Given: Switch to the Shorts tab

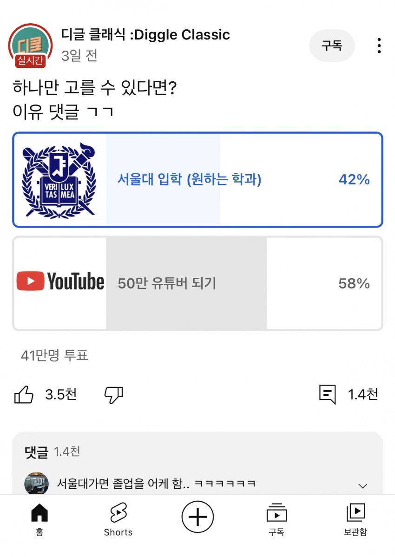Looking at the screenshot, I should click(118, 520).
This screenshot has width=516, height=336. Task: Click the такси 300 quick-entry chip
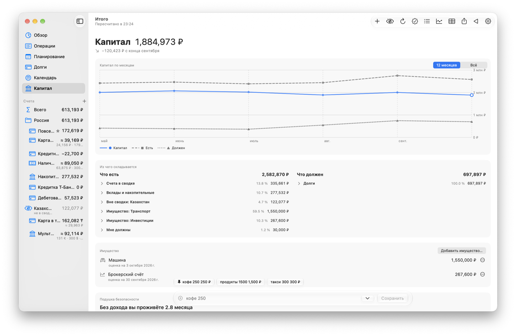pyautogui.click(x=285, y=282)
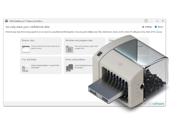Click the Windows and program data folder icon
The image size is (177, 126).
(69, 49)
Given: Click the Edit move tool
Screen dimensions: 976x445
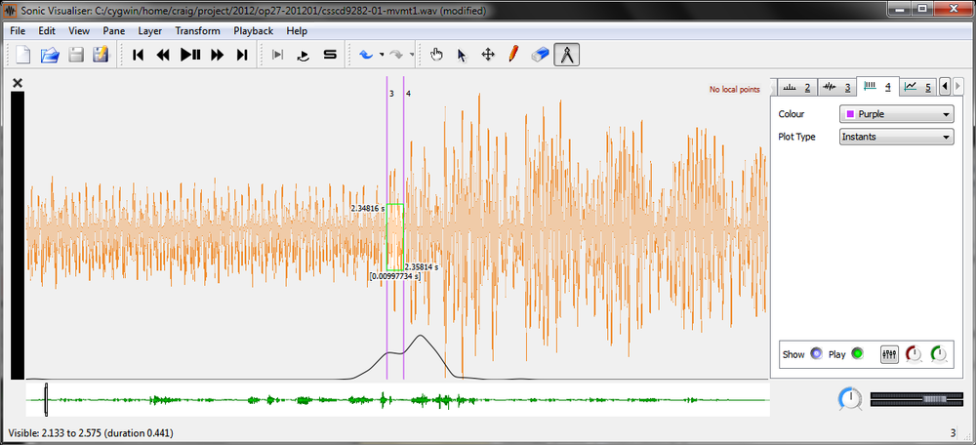Looking at the screenshot, I should tap(488, 55).
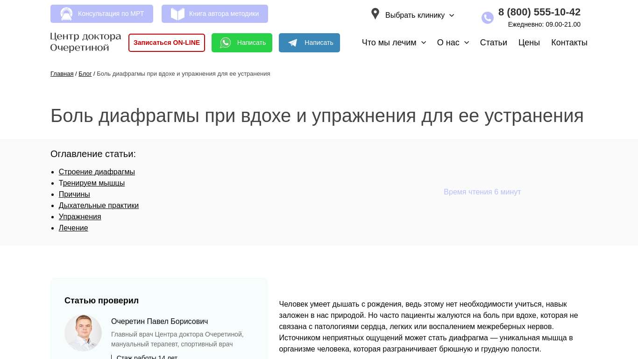Screen dimensions: 638x359
Task: Jump to Дыхательные практики section
Action: 99,206
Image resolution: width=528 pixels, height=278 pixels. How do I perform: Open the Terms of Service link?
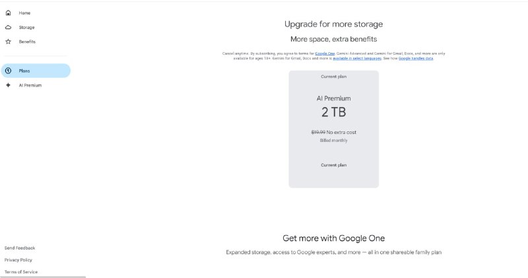21,271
◇ ◇ ◇
_THE TASK_
The line containing "Given: Click the Edit move tool" marks the end: retype every line from the first one in the listing up to and including it, without pictures.

_SOLUTION FOR THIS TASK_
Given: Switch to the Shorts tab

Looking at the screenshot, I should click(118, 520).
This screenshot has width=516, height=336. Task: Click the такси 300 quick-entry chip
pyautogui.click(x=285, y=282)
Click the Windows and program data folder icon
The image size is (177, 126).
(69, 49)
Given: Click the Edit move tool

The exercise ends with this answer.